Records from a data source
Start of Block
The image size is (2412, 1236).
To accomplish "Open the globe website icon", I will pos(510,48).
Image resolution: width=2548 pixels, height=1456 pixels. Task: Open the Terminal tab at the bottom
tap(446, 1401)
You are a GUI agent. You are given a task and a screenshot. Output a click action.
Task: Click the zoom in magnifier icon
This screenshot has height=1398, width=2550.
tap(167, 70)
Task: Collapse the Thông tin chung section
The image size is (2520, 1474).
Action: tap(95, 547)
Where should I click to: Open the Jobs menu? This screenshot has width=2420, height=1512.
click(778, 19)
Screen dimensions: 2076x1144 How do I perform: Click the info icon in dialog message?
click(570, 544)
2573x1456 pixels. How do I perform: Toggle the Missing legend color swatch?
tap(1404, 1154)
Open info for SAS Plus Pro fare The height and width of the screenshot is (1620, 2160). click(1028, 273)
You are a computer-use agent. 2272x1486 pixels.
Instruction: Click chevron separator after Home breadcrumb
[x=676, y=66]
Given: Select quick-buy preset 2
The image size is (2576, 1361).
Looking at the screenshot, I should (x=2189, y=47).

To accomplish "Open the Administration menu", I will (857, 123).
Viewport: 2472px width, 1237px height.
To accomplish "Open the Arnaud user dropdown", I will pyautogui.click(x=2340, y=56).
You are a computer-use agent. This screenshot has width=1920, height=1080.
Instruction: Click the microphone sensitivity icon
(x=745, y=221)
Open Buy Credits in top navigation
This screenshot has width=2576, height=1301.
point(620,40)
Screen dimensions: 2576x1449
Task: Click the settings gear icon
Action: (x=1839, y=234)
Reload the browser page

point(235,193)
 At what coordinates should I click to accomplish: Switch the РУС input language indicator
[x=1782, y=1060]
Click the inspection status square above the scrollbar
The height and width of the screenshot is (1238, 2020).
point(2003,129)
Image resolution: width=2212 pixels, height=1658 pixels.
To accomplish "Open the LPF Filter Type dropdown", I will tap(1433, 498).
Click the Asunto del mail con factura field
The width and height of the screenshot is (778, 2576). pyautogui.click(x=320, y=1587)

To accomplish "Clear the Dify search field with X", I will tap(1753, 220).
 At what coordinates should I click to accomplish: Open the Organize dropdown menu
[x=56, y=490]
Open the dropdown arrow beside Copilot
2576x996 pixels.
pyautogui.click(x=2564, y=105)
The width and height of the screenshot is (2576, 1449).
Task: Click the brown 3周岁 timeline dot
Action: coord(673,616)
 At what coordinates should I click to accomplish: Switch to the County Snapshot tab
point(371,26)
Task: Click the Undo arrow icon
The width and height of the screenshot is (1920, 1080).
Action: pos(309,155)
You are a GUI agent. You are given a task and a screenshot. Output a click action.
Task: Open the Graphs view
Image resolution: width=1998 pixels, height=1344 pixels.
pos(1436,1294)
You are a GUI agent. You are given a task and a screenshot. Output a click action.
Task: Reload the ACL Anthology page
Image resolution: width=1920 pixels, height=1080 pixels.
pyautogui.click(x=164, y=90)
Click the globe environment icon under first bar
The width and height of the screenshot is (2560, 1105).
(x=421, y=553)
End of Block
Aim of the exercise - Every line of the data above should be output exactly as written.

Written answer -
The image size is (2412, 1236).
To accomplish "Open the globe website icon", I will pos(510,48).
Image resolution: width=2548 pixels, height=1456 pixels. Task: Open the Terminal tab at the bottom
tap(446, 1401)
You are a GUI agent. You are given a task and a screenshot. Output a click action.
Task: Click the zoom in magnifier icon
This screenshot has height=1398, width=2550.
tap(167, 70)
Task: Collapse the Thông tin chung section
The image size is (2520, 1474).
Action: tap(95, 547)
Where should I click to: Open the Jobs menu? This screenshot has width=2420, height=1512.
click(778, 19)
Screen dimensions: 2076x1144 How do I perform: Click the info icon in dialog message?
click(570, 544)
2573x1456 pixels. How do I perform: Toggle the Missing legend color swatch?
tap(1404, 1154)
Open info for SAS Plus Pro fare The height and width of the screenshot is (1620, 2160). click(1028, 273)
You are a computer-use agent. 2272x1486 pixels.
Instruction: Click chevron separator after Home breadcrumb
[x=676, y=66]
Given: Select quick-buy preset 2
The image size is (2576, 1361).
Looking at the screenshot, I should (x=2189, y=47).

To accomplish "Open the Administration menu", I will (857, 123).
Viewport: 2472px width, 1237px height.
To accomplish "Open the Arnaud user dropdown", I will pyautogui.click(x=2340, y=56).
You are a computer-use agent. This screenshot has width=1920, height=1080.
Instruction: Click the microphone sensitivity icon
(x=745, y=221)
Open Buy Credits in top navigation
This screenshot has width=2576, height=1301.
point(620,40)
Screen dimensions: 2576x1449
Task: Click the settings gear icon
Action: (x=1839, y=234)
Reload the browser page

point(235,193)
 At what coordinates should I click to accomplish: Switch the РУС input language indicator
[x=1782, y=1060]
Click the inspection status square above the scrollbar
The height and width of the screenshot is (1238, 2020).
point(2003,129)
Image resolution: width=2212 pixels, height=1658 pixels.
To accomplish "Open the LPF Filter Type dropdown", I will tap(1433, 498).
Click the Asunto del mail con factura field
The width and height of the screenshot is (778, 2576). pyautogui.click(x=320, y=1587)

To accomplish "Clear the Dify search field with X", I will tap(1753, 220).
 At what coordinates should I click to accomplish: Open the Organize dropdown menu
[x=56, y=490]
Open the dropdown arrow beside Copilot
2576x996 pixels.
pyautogui.click(x=2564, y=105)
The width and height of the screenshot is (2576, 1449).
Task: Click the brown 3周岁 timeline dot
Action: coord(673,616)
 At what coordinates should I click to accomplish: Switch to the County Snapshot tab
point(371,26)
Task: Click the Undo arrow icon
The width and height of the screenshot is (1920, 1080).
Action: pos(309,155)
You are a GUI agent. You are given a task and a screenshot. Output a click action.
Task: Open the Graphs view
Image resolution: width=1998 pixels, height=1344 pixels.
pos(1436,1294)
You are a GUI agent. You are given a task and a screenshot. Output a click action.
Task: Reload the ACL Anthology page
Image resolution: width=1920 pixels, height=1080 pixels.
pyautogui.click(x=164, y=90)
Click the globe environment icon under first bar
The width and height of the screenshot is (2560, 1105).
(x=421, y=553)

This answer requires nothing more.